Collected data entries
-=-=-

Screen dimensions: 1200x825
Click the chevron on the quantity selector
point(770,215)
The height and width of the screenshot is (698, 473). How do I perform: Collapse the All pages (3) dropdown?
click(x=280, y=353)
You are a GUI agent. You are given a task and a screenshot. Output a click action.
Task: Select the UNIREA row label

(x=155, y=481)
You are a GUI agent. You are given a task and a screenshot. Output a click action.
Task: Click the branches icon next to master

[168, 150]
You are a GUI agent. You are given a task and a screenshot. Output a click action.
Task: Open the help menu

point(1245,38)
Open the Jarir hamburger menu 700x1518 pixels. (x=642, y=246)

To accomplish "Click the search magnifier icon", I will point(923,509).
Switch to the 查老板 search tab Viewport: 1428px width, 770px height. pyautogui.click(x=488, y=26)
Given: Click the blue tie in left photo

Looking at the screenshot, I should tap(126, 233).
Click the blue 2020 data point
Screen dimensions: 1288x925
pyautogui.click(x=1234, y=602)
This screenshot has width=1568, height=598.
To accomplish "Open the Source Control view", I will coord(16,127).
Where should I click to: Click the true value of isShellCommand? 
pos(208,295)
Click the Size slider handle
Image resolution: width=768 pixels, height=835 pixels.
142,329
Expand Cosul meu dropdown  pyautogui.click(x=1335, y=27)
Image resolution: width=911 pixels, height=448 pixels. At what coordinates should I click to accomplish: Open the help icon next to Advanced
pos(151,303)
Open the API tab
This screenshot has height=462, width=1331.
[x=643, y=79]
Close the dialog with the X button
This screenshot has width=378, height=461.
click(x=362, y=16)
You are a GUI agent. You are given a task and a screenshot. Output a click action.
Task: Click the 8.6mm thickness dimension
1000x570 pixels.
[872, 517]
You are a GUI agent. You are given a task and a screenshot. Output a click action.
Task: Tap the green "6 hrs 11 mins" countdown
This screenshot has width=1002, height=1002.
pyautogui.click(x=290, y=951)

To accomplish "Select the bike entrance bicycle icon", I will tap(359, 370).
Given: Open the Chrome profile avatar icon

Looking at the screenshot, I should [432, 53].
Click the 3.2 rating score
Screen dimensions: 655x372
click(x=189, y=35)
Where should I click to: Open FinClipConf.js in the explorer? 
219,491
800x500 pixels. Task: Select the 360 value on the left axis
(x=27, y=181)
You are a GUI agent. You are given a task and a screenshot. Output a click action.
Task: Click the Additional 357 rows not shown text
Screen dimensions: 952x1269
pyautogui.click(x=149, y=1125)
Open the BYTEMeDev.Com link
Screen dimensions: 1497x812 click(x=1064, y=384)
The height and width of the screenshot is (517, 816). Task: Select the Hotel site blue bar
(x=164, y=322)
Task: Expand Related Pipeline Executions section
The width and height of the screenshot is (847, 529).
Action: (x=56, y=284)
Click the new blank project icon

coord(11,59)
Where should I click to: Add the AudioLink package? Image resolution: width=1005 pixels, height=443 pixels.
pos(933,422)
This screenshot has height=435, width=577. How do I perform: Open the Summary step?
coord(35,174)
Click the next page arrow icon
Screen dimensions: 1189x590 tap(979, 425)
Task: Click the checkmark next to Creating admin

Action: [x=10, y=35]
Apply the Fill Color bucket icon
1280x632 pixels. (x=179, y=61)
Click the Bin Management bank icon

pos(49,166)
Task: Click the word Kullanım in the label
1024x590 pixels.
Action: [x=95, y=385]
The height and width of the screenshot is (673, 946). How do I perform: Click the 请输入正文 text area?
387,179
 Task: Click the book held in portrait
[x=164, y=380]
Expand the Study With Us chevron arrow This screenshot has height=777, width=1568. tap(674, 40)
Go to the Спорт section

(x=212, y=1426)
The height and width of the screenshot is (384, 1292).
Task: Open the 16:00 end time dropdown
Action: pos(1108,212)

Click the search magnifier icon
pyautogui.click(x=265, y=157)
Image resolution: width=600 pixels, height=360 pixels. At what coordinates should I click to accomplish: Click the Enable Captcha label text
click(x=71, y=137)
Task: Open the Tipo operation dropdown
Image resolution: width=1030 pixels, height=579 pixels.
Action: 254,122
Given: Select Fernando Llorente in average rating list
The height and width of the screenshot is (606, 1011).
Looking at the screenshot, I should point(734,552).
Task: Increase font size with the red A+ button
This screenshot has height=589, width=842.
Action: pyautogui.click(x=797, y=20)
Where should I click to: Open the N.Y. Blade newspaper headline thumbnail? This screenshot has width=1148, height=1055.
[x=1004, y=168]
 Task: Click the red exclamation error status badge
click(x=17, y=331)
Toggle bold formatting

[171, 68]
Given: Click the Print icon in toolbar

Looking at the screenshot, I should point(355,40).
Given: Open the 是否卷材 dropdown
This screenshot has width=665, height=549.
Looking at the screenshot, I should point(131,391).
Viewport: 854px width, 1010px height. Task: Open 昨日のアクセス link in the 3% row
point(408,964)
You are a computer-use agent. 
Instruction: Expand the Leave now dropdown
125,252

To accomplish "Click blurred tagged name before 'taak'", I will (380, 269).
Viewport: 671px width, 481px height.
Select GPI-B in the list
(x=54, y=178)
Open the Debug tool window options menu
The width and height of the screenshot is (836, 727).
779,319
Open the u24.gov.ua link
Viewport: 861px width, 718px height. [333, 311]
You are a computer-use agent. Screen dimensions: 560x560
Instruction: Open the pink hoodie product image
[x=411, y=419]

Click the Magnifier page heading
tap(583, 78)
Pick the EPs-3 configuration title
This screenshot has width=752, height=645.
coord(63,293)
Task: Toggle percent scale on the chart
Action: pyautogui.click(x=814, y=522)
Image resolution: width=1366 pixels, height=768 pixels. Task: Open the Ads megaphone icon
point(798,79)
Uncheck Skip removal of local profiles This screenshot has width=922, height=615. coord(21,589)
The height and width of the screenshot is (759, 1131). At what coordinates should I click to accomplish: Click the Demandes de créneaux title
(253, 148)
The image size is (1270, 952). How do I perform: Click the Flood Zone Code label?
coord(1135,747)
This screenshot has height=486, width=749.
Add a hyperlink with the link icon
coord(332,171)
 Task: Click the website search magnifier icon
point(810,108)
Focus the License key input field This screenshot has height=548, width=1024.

-=-=-

Search the records above for the word "computer", then say how many lines contain it. Give the number alone.

2